### WHAT TO DO
Could you write out each entry exactly as it reads?

START SOURCE DATA

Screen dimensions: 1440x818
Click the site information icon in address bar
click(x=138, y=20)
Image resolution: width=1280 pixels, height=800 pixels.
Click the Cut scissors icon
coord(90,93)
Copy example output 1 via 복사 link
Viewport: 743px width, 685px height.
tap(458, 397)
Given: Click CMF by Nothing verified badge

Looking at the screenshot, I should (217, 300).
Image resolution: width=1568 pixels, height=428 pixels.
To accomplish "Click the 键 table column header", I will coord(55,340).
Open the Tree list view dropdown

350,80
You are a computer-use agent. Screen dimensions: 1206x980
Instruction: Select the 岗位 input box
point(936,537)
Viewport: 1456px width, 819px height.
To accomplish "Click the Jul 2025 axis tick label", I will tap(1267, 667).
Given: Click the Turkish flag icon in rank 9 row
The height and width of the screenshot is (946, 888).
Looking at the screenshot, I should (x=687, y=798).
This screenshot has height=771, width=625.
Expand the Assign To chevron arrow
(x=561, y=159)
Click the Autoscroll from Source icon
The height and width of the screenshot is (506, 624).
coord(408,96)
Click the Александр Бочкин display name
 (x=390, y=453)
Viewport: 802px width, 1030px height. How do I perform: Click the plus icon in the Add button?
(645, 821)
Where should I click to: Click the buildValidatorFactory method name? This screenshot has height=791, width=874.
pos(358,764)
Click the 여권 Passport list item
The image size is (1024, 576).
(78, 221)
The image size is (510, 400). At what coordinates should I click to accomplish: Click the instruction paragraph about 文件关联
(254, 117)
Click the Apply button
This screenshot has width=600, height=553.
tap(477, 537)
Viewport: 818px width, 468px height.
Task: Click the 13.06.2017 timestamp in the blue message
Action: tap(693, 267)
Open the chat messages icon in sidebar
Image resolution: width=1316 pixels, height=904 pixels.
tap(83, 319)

END SOURCE DATA

### WRITTEN SOLUTION
Screen dimensions: 1440x818
Click the site information icon in address bar
click(x=138, y=20)
Image resolution: width=1280 pixels, height=800 pixels.
Click the Cut scissors icon
coord(90,93)
Copy example output 1 via 복사 link
Viewport: 743px width, 685px height.
tap(458, 397)
Given: Click CMF by Nothing verified badge

Looking at the screenshot, I should (217, 300).
Image resolution: width=1568 pixels, height=428 pixels.
To accomplish "Click the 键 table column header", I will coord(55,340).
Open the Tree list view dropdown

350,80
You are a computer-use agent. Screen dimensions: 1206x980
Instruction: Select the 岗位 input box
point(936,537)
Viewport: 1456px width, 819px height.
To accomplish "Click the Jul 2025 axis tick label", I will tap(1267, 667).
Given: Click the Turkish flag icon in rank 9 row
The height and width of the screenshot is (946, 888).
Looking at the screenshot, I should (x=687, y=798).
This screenshot has height=771, width=625.
Expand the Assign To chevron arrow
(x=561, y=159)
Click the Autoscroll from Source icon
The height and width of the screenshot is (506, 624).
coord(408,96)
Click the Александр Бочкин display name
 (x=390, y=453)
Viewport: 802px width, 1030px height. How do I perform: Click the plus icon in the Add button?
(645, 821)
Where should I click to: Click the buildValidatorFactory method name? This screenshot has height=791, width=874.
pos(358,764)
Click the 여권 Passport list item
The image size is (1024, 576).
(78, 221)
The image size is (510, 400). At what coordinates should I click to accomplish: Click the instruction paragraph about 文件关联
(254, 117)
Click the Apply button
This screenshot has width=600, height=553.
tap(477, 537)
Viewport: 818px width, 468px height.
Task: Click the 13.06.2017 timestamp in the blue message
Action: tap(693, 267)
Open the chat messages icon in sidebar
Image resolution: width=1316 pixels, height=904 pixels.
tap(83, 319)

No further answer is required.